Harf devriminin en büyük nedeni kuralların çokluğudur.
ARAPÇADAN BAZI KURALLAR
Arapçada 28 harfin 28’i de sessizdir
Harflerin başta, ortada ve sonda oluşları farklı şekillerdedir
Arapçada “ü” harfi yoktur
Arapçada 11 harfin Türkçede karşılığı yoktur
Arapçada harflerin 22 tanesi hem kendinden önce hem de kendinden sonra gelen harfle birleşir
Arap harflerin 6 tanesi kendinden sonra gelen harfle birleşmez
Arapçada büyük harf yoktur
Arapçada dişi varlığı gösteren sözcüklerin sonuna yuvarlak “te” eklenir
Arapçada erkek özel adların veya sıfatların sonuna “vav” ve üste yatay çizgili “nun” getirilerek çoğul yapılır
Arapçada dişi ismin sonuna yuvarlar “te” atıldıktan sonra “elif” ve yuvarlak olmayan isimsiz “te” harfleri getirilerek çoğul yapılır[1]. . .
Bu kurallar ve farklı okunuşlar Türk insanının okuryazar olmasını zorlaştırmıştır. 28 harfin 28’inin sessiz oluşu bizim “sesbilgimize” hiç mi hiç uymaz. Arap sözcüklerinin yazılışları ve okunuşları arasında da farklılıklar vardır: “bargir” yazılan “beygir”, “gögercin” yazılan “güvercin”, “gelüp” yazılan “gelip”, “gizlü” yazılan “gizli” okunmaktadır.

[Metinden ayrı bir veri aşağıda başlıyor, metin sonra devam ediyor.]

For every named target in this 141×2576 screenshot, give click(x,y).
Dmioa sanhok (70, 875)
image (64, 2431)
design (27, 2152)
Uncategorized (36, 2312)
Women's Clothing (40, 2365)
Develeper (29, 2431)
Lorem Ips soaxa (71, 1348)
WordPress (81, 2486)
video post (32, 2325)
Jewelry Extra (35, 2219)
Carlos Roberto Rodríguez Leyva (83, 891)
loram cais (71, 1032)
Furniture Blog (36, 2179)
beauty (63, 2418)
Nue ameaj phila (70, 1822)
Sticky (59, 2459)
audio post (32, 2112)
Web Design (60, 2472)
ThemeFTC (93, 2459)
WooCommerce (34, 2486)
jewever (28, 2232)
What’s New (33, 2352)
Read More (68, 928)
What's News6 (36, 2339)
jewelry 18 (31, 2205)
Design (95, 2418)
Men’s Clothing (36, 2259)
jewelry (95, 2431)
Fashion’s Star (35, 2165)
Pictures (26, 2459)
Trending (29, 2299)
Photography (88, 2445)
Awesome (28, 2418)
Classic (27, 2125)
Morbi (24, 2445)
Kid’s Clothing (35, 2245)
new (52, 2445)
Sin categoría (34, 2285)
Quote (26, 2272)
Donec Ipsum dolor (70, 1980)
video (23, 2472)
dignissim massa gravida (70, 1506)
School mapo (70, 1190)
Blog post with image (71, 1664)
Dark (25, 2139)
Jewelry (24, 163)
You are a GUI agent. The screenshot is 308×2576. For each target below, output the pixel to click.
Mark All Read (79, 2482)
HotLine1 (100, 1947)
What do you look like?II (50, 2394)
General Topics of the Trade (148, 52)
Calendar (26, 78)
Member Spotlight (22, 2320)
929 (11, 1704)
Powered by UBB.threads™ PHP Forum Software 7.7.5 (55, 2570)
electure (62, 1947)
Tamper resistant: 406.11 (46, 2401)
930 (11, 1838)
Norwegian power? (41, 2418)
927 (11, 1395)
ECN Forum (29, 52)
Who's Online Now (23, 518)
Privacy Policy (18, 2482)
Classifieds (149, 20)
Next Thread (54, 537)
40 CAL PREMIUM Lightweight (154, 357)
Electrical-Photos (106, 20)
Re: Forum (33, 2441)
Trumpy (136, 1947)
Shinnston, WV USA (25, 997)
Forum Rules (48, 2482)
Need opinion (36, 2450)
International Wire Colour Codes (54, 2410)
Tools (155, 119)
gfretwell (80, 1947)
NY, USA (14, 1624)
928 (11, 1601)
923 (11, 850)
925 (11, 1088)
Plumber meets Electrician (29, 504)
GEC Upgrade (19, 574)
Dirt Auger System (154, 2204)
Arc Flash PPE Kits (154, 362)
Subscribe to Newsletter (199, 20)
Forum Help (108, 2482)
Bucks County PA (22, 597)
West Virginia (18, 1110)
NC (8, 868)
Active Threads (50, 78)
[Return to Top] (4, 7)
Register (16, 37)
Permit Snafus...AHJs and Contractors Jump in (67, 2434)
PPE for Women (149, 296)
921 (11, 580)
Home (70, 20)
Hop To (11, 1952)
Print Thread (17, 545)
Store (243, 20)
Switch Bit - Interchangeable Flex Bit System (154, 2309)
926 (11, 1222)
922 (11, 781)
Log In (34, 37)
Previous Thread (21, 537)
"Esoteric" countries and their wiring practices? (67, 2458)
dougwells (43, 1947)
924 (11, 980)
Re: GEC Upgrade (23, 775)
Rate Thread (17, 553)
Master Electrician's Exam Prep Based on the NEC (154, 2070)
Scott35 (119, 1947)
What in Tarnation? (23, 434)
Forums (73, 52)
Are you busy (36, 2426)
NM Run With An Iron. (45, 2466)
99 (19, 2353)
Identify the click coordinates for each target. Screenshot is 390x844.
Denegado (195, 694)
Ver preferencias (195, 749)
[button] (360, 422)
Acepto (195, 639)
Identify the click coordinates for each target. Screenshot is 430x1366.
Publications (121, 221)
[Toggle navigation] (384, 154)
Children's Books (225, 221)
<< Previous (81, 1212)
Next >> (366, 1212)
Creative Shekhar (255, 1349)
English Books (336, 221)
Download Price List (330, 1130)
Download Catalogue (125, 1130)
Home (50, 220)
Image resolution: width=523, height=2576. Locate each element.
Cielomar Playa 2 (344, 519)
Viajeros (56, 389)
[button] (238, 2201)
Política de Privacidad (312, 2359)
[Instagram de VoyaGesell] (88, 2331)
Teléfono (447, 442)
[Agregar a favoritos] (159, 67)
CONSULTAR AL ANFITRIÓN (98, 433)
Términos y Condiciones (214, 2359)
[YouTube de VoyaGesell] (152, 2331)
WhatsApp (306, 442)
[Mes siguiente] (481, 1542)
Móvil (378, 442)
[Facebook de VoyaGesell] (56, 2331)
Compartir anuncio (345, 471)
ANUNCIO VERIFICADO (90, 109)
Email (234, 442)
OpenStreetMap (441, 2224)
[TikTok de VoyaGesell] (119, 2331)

ARAPÇA, FARSÇA VE TÜRKÇE KARIŞIMI “OSMANLICADAN” BAZI KURALLAR
Türkçedeki “p”, “ç” ve “j” sesleri Osmanlıcada “b”, “ç” ve “z” harflerine iki nokta eklemek suretiyle elde edilir.
Türkçe ve Farsçadaki “g” harfini Osmanlıca elde etmek için “kef” harfinin üzerine bir çizgi konur
Osmanlıcada “Elif”, “dal”, “zel”, “re”, “ze”, “je” ve “vav” harfleri kendilerinden sonra gelen harflerle birleşmezler
Osmanlıcada “Elif”, “vav”, “he” ve “ye” harfleri hem sesli hen de sessiz harflerdir
Osmanlıcada “vav” ve “ye” harflerinin sözcük başında sesli olabilmesi için kendisinden önce bir “elif” bulunması gerekir
Osmanlıcada “be”, “pe”, “se”, “zel” ve “ye” harfleri başta, ortada oldukları zaman, yukarıya doğru diş halindedirler
“Vav” Türkçede “o,ö,u,ü” Arapça ve Farsçada uzun “u” ünlüsünü gösterir
Osmanlıcada 27 sessiz harf vardır; bunların “ te”, “se”, “cim”, “dal”, “ze”, “je”, “sin”, “şin”, ve “kef” harfleri ince sessiz; “ha”, “hı”, “sat”, “dat”, “dı”, “zı”, “ayın”, “ğayın” ve “kaf” kalın sessizlerdir[2]…
Değerli okurum, Osmanlıcada olan 27 harfin de 27’si sessizdir. Yazılan kuralların1/5 yazılmamıştır, desek yanlış olmaz. Bu kuralların Türkçenin sesbilgisi ile uzaktan yakından hiçbir ilgisi yoktur. Bu dil kendini gizlemek, kendini üstün görmek, kendini farklı görmek adına oluşturulan bir dildir diyorum. Daha iyi anlaşılsın için şu örneği vermek durumundayım: bakıldığında “kel”, “gül” ve “gel” sözcüklerinin aynı şekilde yazıldığını, ama ayrı okunduğunu göreceksiniz
Yaklaşık 400 yıl Türk insanı sarayın dediğini ve yazdığını anlayamadan yaşamıştır. Bu yazıyı öğrenenlerde öğrendiğini öğretmekten uzak durmuşlardır. Çünkü bu işi ayrıca getirim kapısı olarak da görmüşlerdir. Bunu yapanlar daha çok Arap ülkelerinden getirilen ve saraya ve medreselere yerleştirilen sözüm ona “çelebiler” ve yerli gerici Arap ekini hayranları olmuştur.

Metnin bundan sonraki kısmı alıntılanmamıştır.